An economy is composed of consumers, producers, traders, and investors. They transact amongst themselves using the currency of money. A family is composed of human beings who use their different capabilities to give to one another according to their different needs. They do not need to track and record the values of their interactions in money terms. In an economy, transactions amongst its participants must be recorded in a standard, numerically measurable, currency so that their economic value can be computed and added to the GDP. Caring for other human beings has no value in the economy unless it is done for monetary compensation. The “work” that humans do in families and communities to support one another, much of it by mothers and women, is of no value in the economy. Therefore, caregivers must be plucked out of their “informal” family and community organizations to work in “formal” economic organizations. Care in their own families is neglected, and commercial organizations are formed to provide it. This contributes to the growth of the formal economy and GDP; but does not create a more human-centric world which families are designed to create.

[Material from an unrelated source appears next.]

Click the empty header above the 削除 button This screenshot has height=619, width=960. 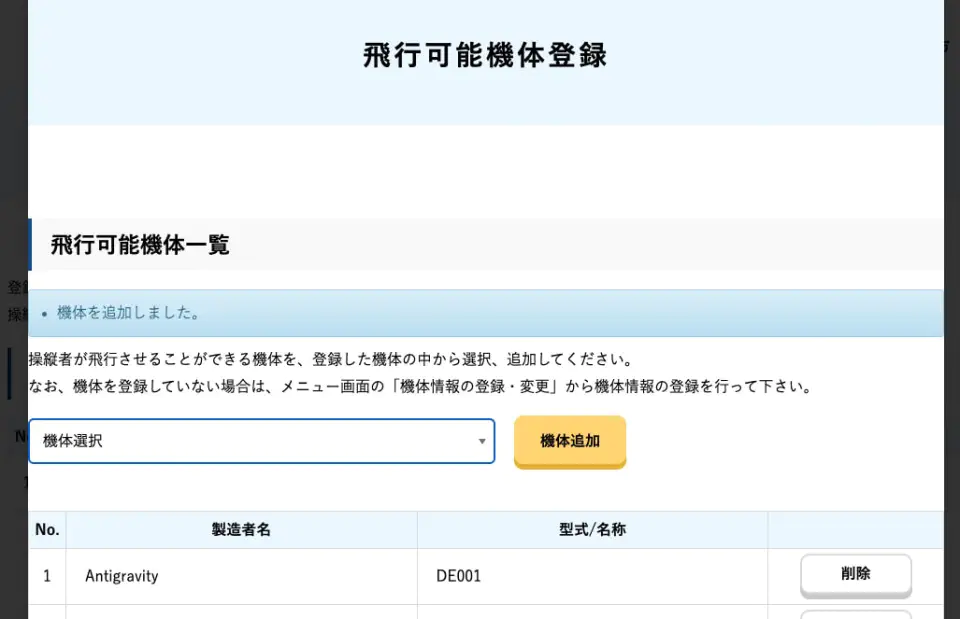[855, 530]
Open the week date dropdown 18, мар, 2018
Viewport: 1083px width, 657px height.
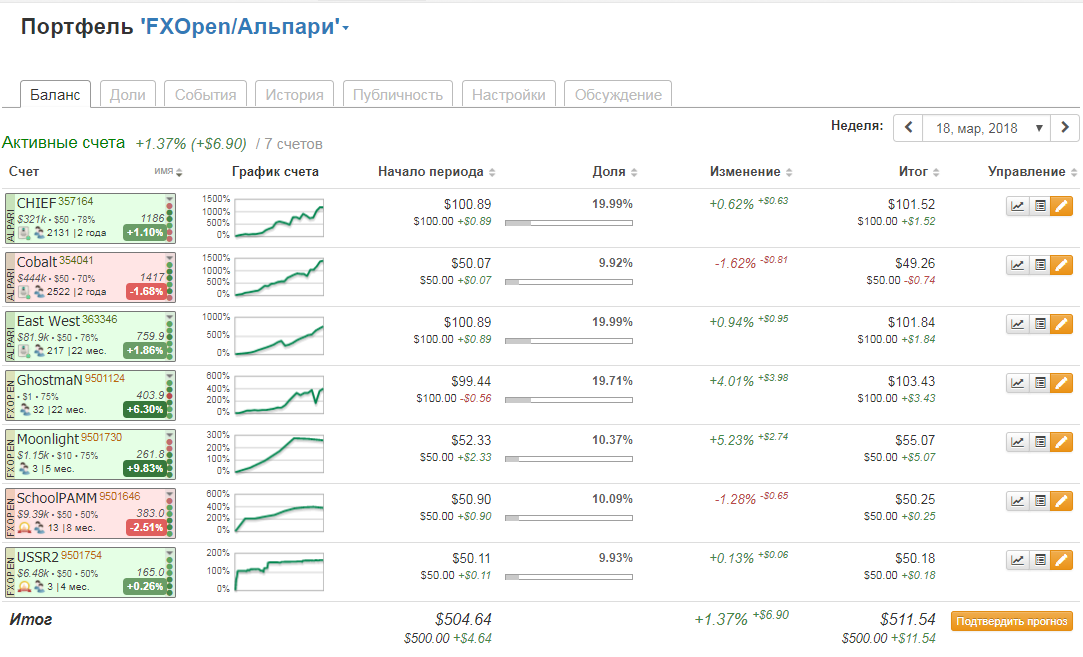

Economic growth driven by capitalist extremism is harming ‘People and the Planet’. Nature and human beings are not resources to be converted into financial capital. The needs of human beings and respect for Nature must become the driving principles for progress and growth. This requires a new science of economics for the 21st century, the principles for which lie in the organization of families and communities.


Arun Maira is the author of ‘Shaping the Future: How to Be,  Think, and Act in the New World,’ published in October 2023


  • Kanha

    Kanha - Dec. 14, 2023, 10:37 a.m.

    A human-centric economy really is what we could do with right now. This is wonderfully written and so lucidly explained that even someone like me who has a mere sketchy understanding of economics, could fully grasp what is being said.